For CHISU Deputy Director Dr. Stephanie Watson-Grant, who recently traveled to several countries where the program works, the opportunity to visit country teams is “absolutely invaluable.” This is partly because she’s able to spend so much time with each CHISU expert (which she said equates to a year’s worth of being online), but also because she can better understand their context and the work they’re doing.
“Being able to talk through things, to hear the explanation and really have a conversation about the work that’s happening—I just always appreciate that,” she said.
Watson-Grant began her most recent trip in Côte d’Ivoire, where she participated in CHISU Resident Advisor Dr. Rahim Kebe’s introduction to a number of stakeholders in the country. Kebe has transitioned from his role as resident advisor of the Burkina Faso team to resident advisor in Côte d’Ivoire.
One of the meetings Watson-Grant participated in was with Côte d’Ivoire’s National Malaria Control Program (NMCP). CHISU is already providing support to the NMCP, but this meeting was an opportunity for Kebe to hear about the program’s most immediate needs. Watson-Grant also met with the USAID President’s Malaria Initiative (PMI) team to introduce Kebe. During the meeting, the PMI health director described his team’s vision for CHISU’s support in Côte d’Ivoire—namely to use all of the different funding sources CHISU has available—to strengthen the overall health information system in the country.
Watson-Grant also gave opening remarks at a malaria scorecard and dashboard training in Yamoussoukro.

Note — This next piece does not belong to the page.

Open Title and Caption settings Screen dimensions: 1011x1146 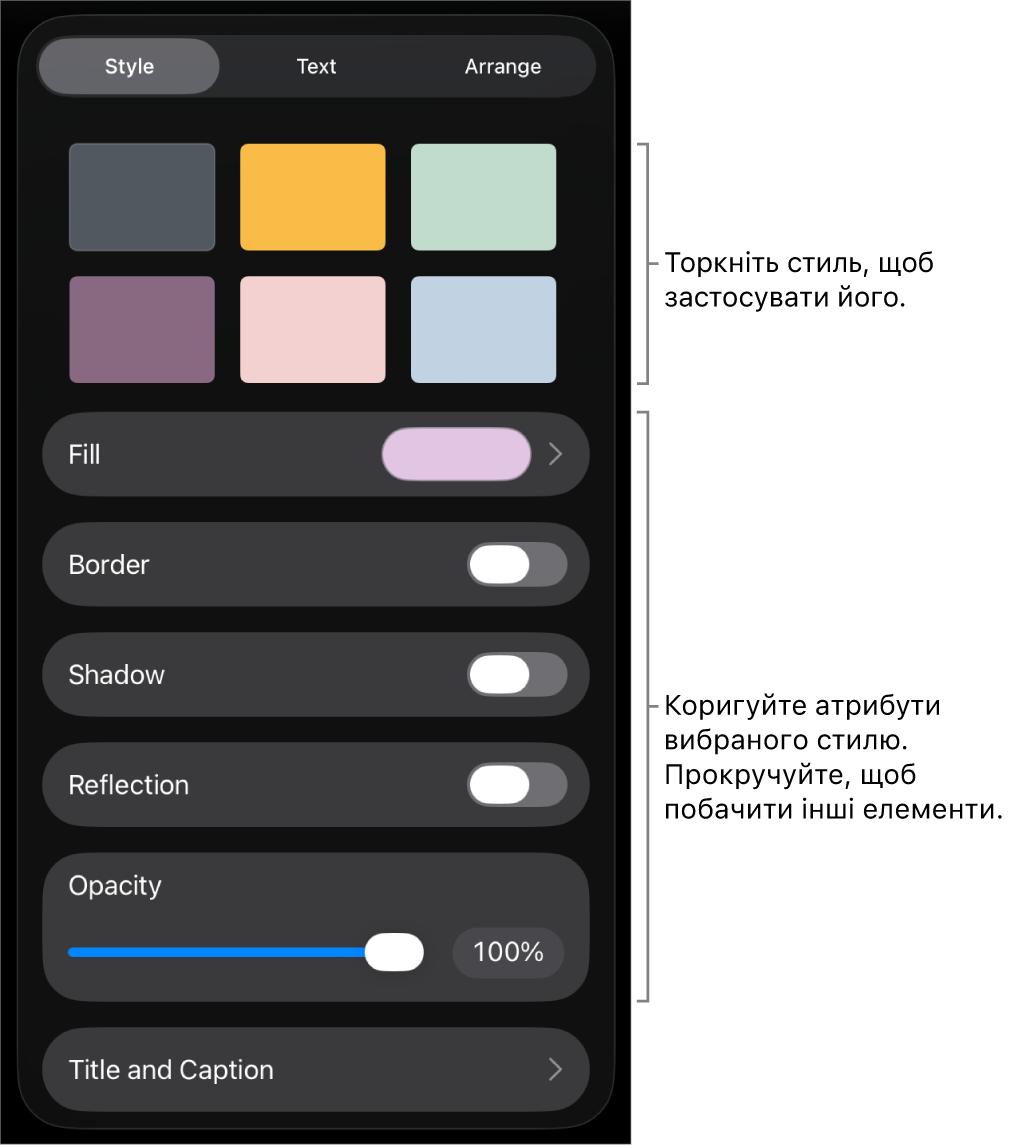171,1070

This training targeted four districts in Côte d’Ivoire and introduced the concept of scorecards and dashboards—and in particular, the malaria scorecard and dashboard that were developed by PMI Measure Malaria for monitoring malaria interventions across the country.
Watson-Grant highlighted the size and diversity of CHISU’s portfolio in Côte d’Ivoire—and the fact that the country is poised for success in its HIS strengthening efforts. “The big takeaways for me from Côte d’Ivoire are going to be ensuring that expectations are met and that we have a story to tell about HIS progression,” Watson-Grant said.
On another stop during the trip, Watson-Grant visited Mali, where she met with the Ministry of Health (MOH) cabinet, Mali’s NMCP, the Bamako regional health team, Keneya Sinsi Wale (an implementing partner), Digital Square, DGSP, INSP, and the One Health coordinating group.
Data quality was a big focus of the conversation in many of these meetings. For example, NMCP discussed how supervision is necessary to address data quality issues at different levels (including the community level). This data quality focus validates CHISU’s work plan in Mali. CHISU is currently supporting a few districts within a few regions in the country—so CHISU will have to pay attention to how these efforts support overall data quality efforts.
Another big takeaway from Watson-Grant’s visit was that the One Health ministries (meaning the ministries for Agriculture, Livestock and Fisheries; Health and Public Hygiene; and Environment) need to be well-coordinated to ensure the development of a strong and integrated One Health information system. These ministries are interested in and committed to transforming the country’s One Health response. The One Health approach calls for a comprehensive vision of disease surveillance, considering human, animal, and environmental factors.
Watson-Grant also visited Burkina Faso, where she participated in the introduction of Dr. Diby Konan as the resident advisor in the country (he recently transitioned from his previous role as resident advisor of Niger).
While in Burkina Faso, she engaged in many discussions on the improvements that have happened to the country’s health information system as a result of CHISU’s support. Some of these improvements include multisectoral joint investigations conducted by the One Health ministries and event surveillance in real time, as well as the development of an application (called Legislante) that manages online archival and other strategic documents for the country’s ministry of health.
Watson-Grant highlighted the strong example of One Health that the Burkina Faso team has set during project implementation. The teams in Mali and Côte d’Ivoire hope to take lessons learned from this One Health work and replicate Burkina Faso’s successes within their own countries.
“Burkina is a wonderful example of what consistent USAID and Government of Burkina Faso investment and consistent development of a One Health information system looks like,” she said. “We have these two other countries that are looking on and wanting to experience Burkina Faso’s One Health success. And we’re very well poised to support governments to deliver on this.”
Watson-Grant’s visit to these countries was ultimately an opportunity to hear from each team, the MOHs, and in-country stakeholders about CHISU’s support and our challenges on the road to HIS progression—and to share lessons learned with other teams along the way.